Shimadzu Corporation, Fujitsu Limited, and Fujitsu Laboratories Ltd. are undertaking collaborative research*1 to develop technology that utilizes AI (artificial intelligence) to process the vast amounts of data used in analyzing the measurement results, which are essential to analytical processes, acquired from Shimadzu mass spectrometers.
Fujitsu, an information and communication technology company, has been exploring the creation of new businesses by using AI as an enabler of digital innovation. Shimadzu is an analytical equipment maker with customers who had voiced their hopes for automated, highly accurate analysis of complex data. Given that the aims of both companies matched, in November of last year they began collaborative research into AI for the automation of data analysis.
Mass spectrometers are used for research and quality control in various areas such as the establishment of early detection techniques for diseases and the measurement of residual pesticides in foods, and because of improvements in sensitivity and speed, the amount of data acquired is enormous. As a result, the data analysis step called “peak picking”*2 has become the bottleneck in the workflow. Complete automation is difficult and to some extent manual adjustments are required. Therefore, there are differences in analysis accuracy depending on each operator and there is a possibility that analytical results might be affected by each operator’s practices and data alterations. In recent years, automated data analysis with high accuracy that eliminates this kind of dependence on individuals is now demanded in the fields of healthcare and new drug development.
To solve this issue using AI, the three companies investigated the application of deep learning, a neural network technology that imitates brain neurons. Arising to confront this process were two problems: 1) insufficient training data*3; and 2) learning could not proceed when analytical equipment output data was input, as is, into the deep learning network. In this collaborative research, Shimadzu developed technology to produce extra data to compensate for the lack of training data, and Fujitsu and Fujitsu Laboratories developed technology to convert the analysis equipment output features into images. Moreover, the companies developed the feature extraction technology to learn the analytical skills of experienced analysts. By doing this, the deep learning network was able to learn from the over 30,000 items of generated training data. Compared with manual peak picking results by an experienced operator, the automated peak picking results using AI had a false detection rate of 7% and an undetected rate of 9%*4. These results indicate that an automated peak picking can compare favorably with a peak picking by an experienced operator.
In the Shimadzu medium-term business plan that started in April 2017, strong emphasis is placed on the “Advanced Healthcare” area, aiming to create innovative products and services in the fields of prevention, diagnosis, treatment of disorders, and development of new drugs.
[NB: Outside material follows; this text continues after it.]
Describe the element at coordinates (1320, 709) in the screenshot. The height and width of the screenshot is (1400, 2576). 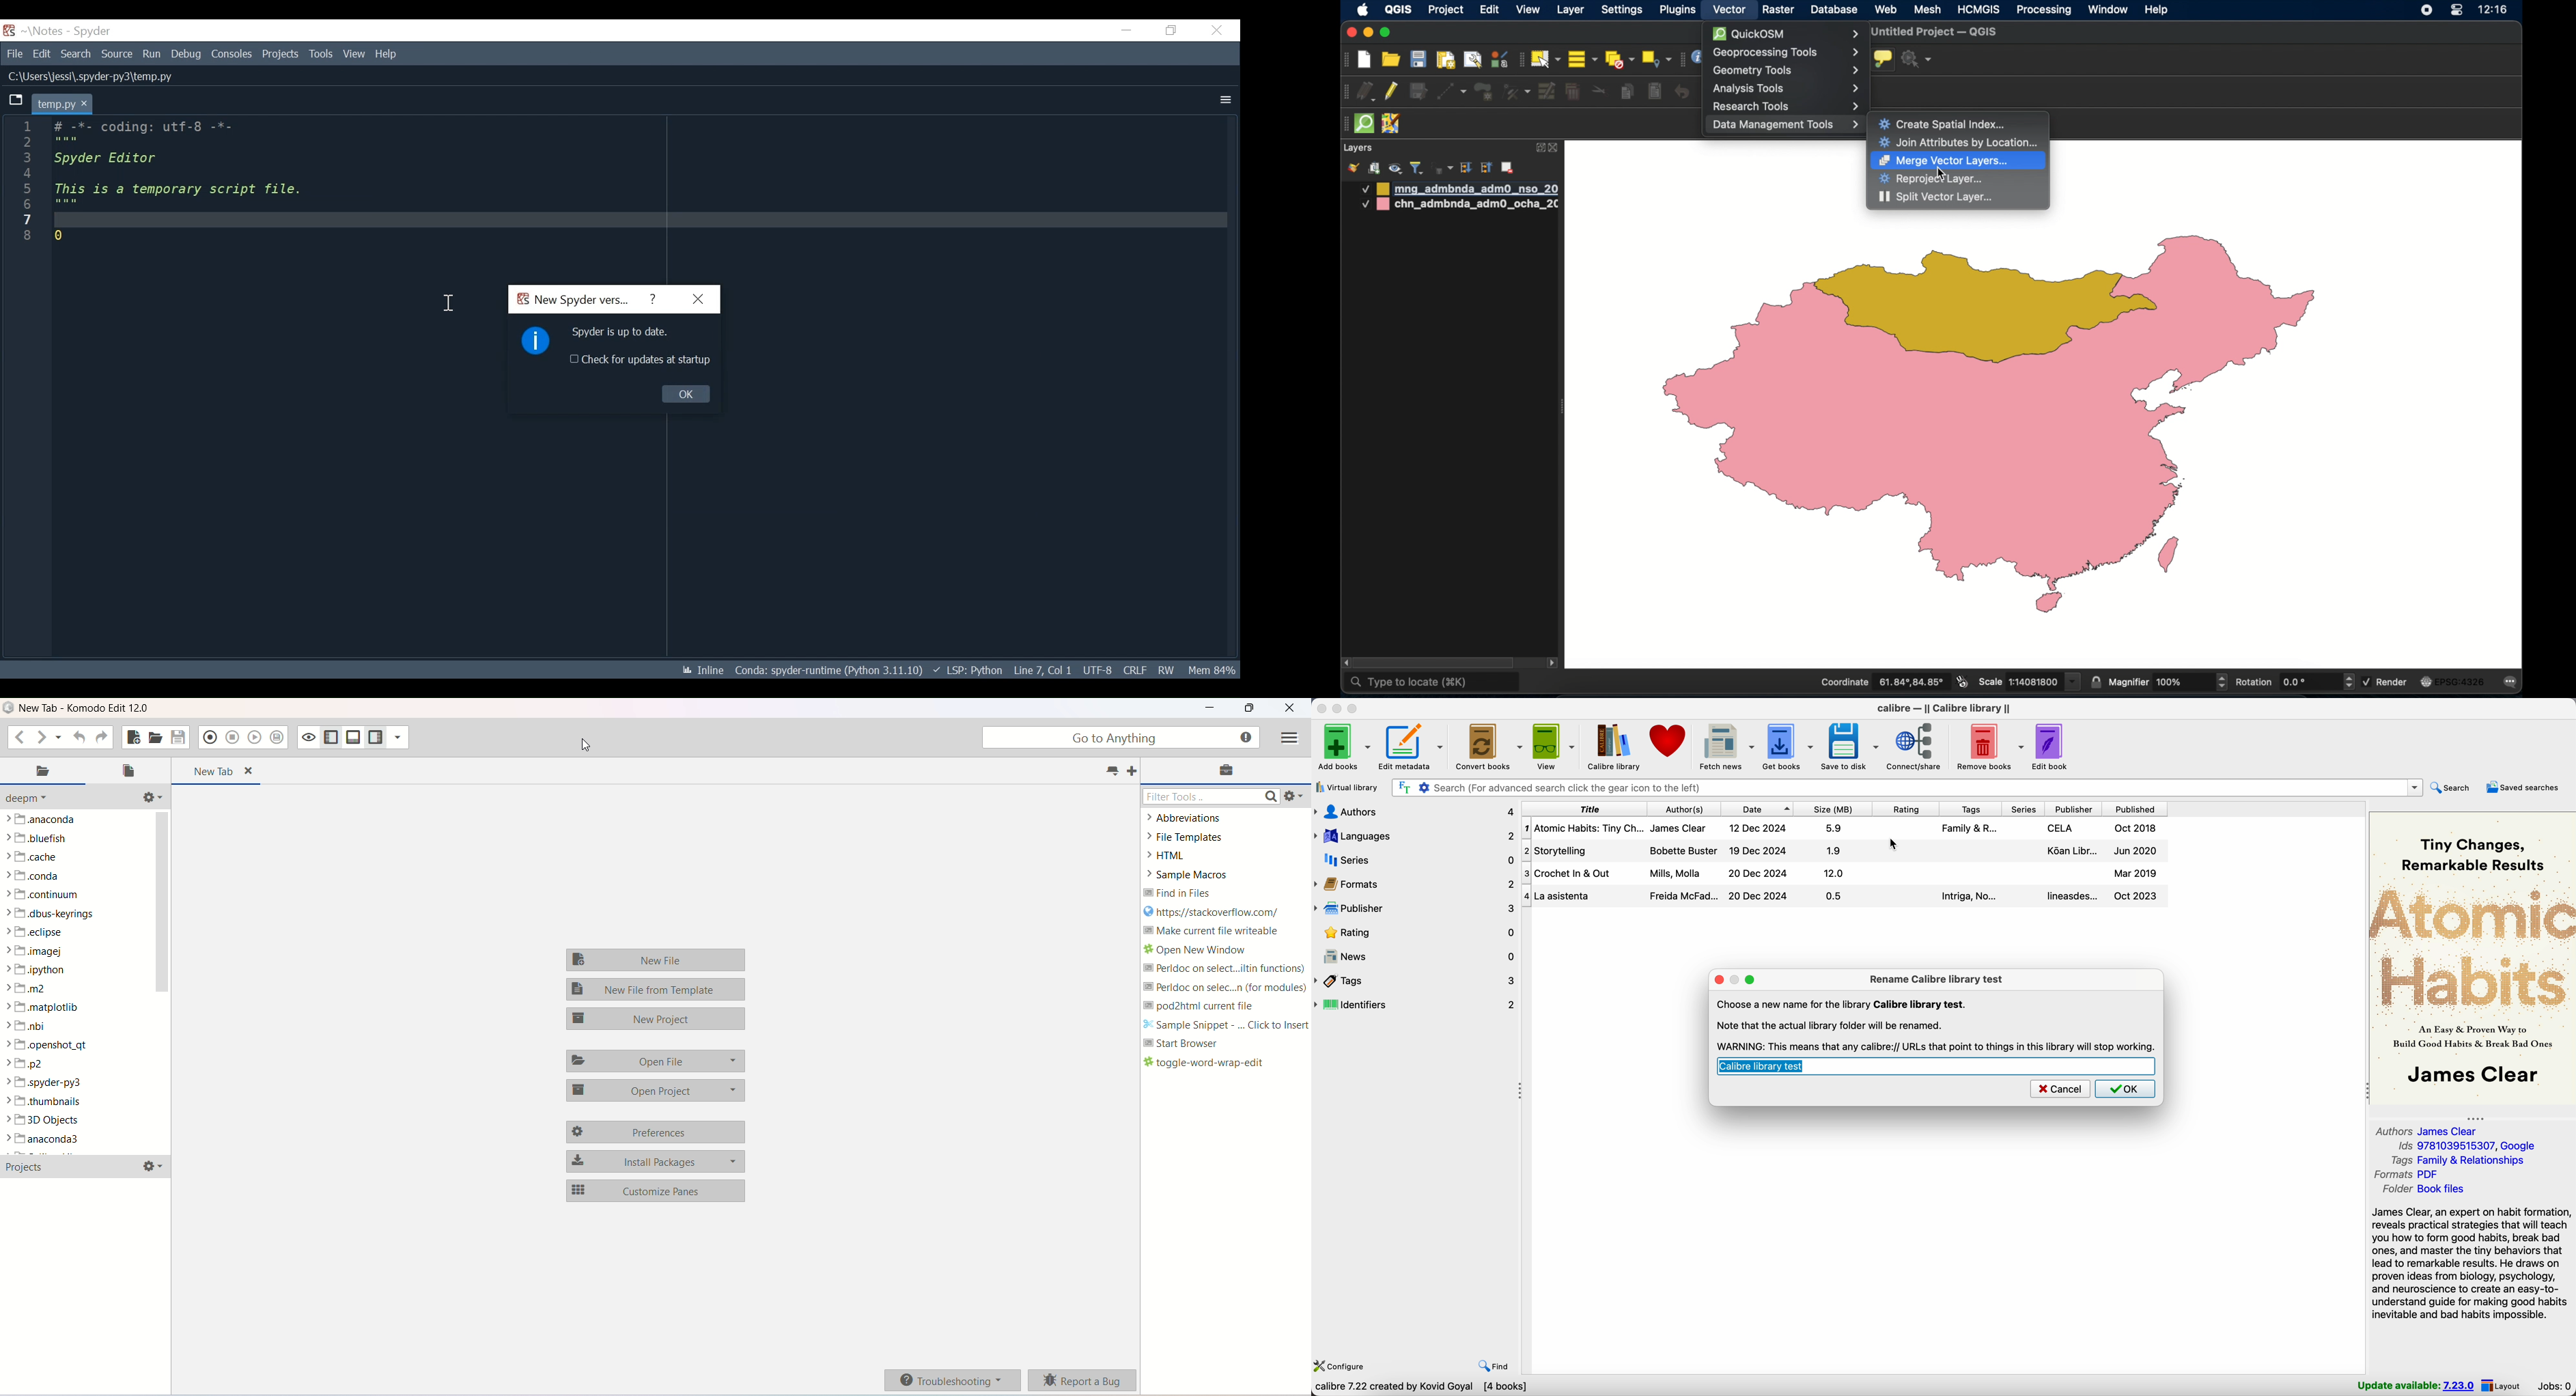
I see `close Calibre` at that location.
This metabolomics research is also part of that initiative and is the first application to use the AI technology developed by the company. Metabolomics technology is used to investigate cells by detecting metabolites and following their behavior. The technology is expected to be used for unraveling physiological and pathological mechanisms and for exploring disease biomarkers.
Fujitsu has been developing AI for over 30 years, and introduced knowledge and technology based on this experience as “Fujitsu Human Centric AI Zinrai” in November 2015. Since then the company has implemented AI products and services for customers in a variety of fields. This time the company has turned its attention to metabolomics, a new application for deep learning, and plans to develop AI for the automation of data analysis.
Shimadzu and Fujitsu aim to integrate the AI systems developed in this collaboration into mass spectrometer software in 2018.
*1 Professor Fukusaki Eiichiro of the Graduate School of Engineering, Osaka University, and Professor Fumio Matsuda of the Graduate School of Information Science and Technology, Osaka University, provided input about researcher requirements. Shimadzu and Osaka University have established the “Osaka University and Shimadzu Analytical Innovation Research Laboratory” to develop analysis technology for metabolomics.
*2 The process of reading the width and height of waveforms (peaks) from data acquired by a mass spectrometer
*3 Data used for learning by a deep learning network. This is the set of data that is input to the network and the output that is expected. In the case of this technology, it would be the set of output data from the analytical instrument and the corresponding peaks picked by an experienced operator.
*4 The peak picking result obtained manually by an experienced operator is called to be in the “correct range”. This is compared with the “predicted range”, which indicates the peak picking result produced automatically by the AI system. If the “correct range” and “predicted range” overlap by 50% or more, they are considered to match, and otherwise there is no match. A match indicates that the peak was correctly detected, whereas if the predicted range does not match the correct range, it is defined as “false positive.” When the correct range does not match the predicted range, it is defined as “undetected”. The false positive rate was calculated as the false positive count/ (detection count + false positive count), and the undetected rate as undetected count/ (detected count + undetected count).